In the meantime, she will maintain a steady stream of disinformation to baffle her friend.

“If you haven’t gotten your card yet, maybe I should just go to the store and buy another one,” Tobler told Jurgensen. “But I don’t want to get you some ugly one, just because the post office is inefficient. Well, it’ll come eventually. You’ll know it’s from me when it gets there. It has the cutest cat stamp on it. I know how you love cats.”

Tobler said she “immediately regretted mentioning that damn cat stamp,” which she still has to find.

undefined
undefined

Tobler’s meticulously constructed but delicate house of cards nearly collapsed when Jurgensen phoned Saturday. While attempting to cover her tracks, Tobler dragged her woefully ill-prepared husband Todd into the operation.

“I picked up the phone and it was Jessica,” Todd told reporters. “Suddenly, Gina started waving her arms and mouthing words to me about God knows what. I put the phone down and she whispered in my ear not to tell Jessica that the birthday card is still here. Luckily, it never came up.

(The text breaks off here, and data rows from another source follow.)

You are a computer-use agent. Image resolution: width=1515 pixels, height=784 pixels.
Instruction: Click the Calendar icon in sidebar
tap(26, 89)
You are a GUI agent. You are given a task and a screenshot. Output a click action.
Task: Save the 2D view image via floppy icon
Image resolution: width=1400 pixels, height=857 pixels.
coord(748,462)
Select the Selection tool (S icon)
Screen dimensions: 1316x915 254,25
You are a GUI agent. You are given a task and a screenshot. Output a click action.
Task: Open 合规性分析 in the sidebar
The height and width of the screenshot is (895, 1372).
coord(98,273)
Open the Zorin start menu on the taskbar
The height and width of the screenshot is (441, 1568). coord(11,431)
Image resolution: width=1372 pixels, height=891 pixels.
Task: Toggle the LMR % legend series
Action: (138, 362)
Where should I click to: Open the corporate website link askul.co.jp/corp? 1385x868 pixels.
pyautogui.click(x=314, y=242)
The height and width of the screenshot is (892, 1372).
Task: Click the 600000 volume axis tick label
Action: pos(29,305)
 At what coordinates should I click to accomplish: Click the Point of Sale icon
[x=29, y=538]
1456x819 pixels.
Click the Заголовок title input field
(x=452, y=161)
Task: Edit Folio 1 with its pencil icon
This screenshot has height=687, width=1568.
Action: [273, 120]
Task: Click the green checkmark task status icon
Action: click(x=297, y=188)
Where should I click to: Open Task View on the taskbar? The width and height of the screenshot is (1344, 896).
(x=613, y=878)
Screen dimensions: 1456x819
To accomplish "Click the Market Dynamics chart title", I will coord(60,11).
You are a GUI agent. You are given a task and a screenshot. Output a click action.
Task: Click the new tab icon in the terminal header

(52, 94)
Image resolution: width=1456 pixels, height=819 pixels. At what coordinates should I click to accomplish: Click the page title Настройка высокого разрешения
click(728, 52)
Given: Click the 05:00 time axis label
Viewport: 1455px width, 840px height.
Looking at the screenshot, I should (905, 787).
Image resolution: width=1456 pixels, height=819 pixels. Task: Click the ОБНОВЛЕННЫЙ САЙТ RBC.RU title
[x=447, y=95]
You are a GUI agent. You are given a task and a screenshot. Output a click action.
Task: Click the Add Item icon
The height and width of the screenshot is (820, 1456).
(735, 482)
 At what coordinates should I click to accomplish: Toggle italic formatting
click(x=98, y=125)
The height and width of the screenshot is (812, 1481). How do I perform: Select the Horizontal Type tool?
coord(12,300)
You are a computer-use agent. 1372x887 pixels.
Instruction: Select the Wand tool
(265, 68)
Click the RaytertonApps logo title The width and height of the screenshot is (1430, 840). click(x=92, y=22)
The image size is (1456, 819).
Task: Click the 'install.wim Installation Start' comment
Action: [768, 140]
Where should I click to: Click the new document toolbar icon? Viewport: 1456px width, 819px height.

But then Gina scribbled this note to me that I should tell Jessica she’s going to love the card that I saw [Gina] get in a package in the mail at the same time as last week’s Sports Illustrated.’”

Todd’s subsequent confusion nearly blew Tobler’s cover and compromised the entire mission.

“I didn’t know what Gina was trying to tell me at all,” Todd said. “Finally, I just handed her the phone so she could talk to Jessica herself.”

Once the card is returned and re-mailed, Tobler plans to complete the maneuver with a confirmation call and close the book on her masterpiece of deception.

“I’ll be glad when this is all over,” Tobler told reporters. “I don’t think I can bear another week of fudging the truth. It’s exhausting keeping it all straight.”

Meanwhile, Jurgensen remains wholly ignorant of the fact that she’s being fed a diet of intrigue and deception.

“Gina and I are both a little scatterbrained,” Jurgensen said by phone from her Ronan residence. “I was surprised that she remembered my birthday at all. I totally forgot to call her last year until two days afterward. Luckily, I covered by telling her I was in the hospital for inhaling toxic fumes at work.”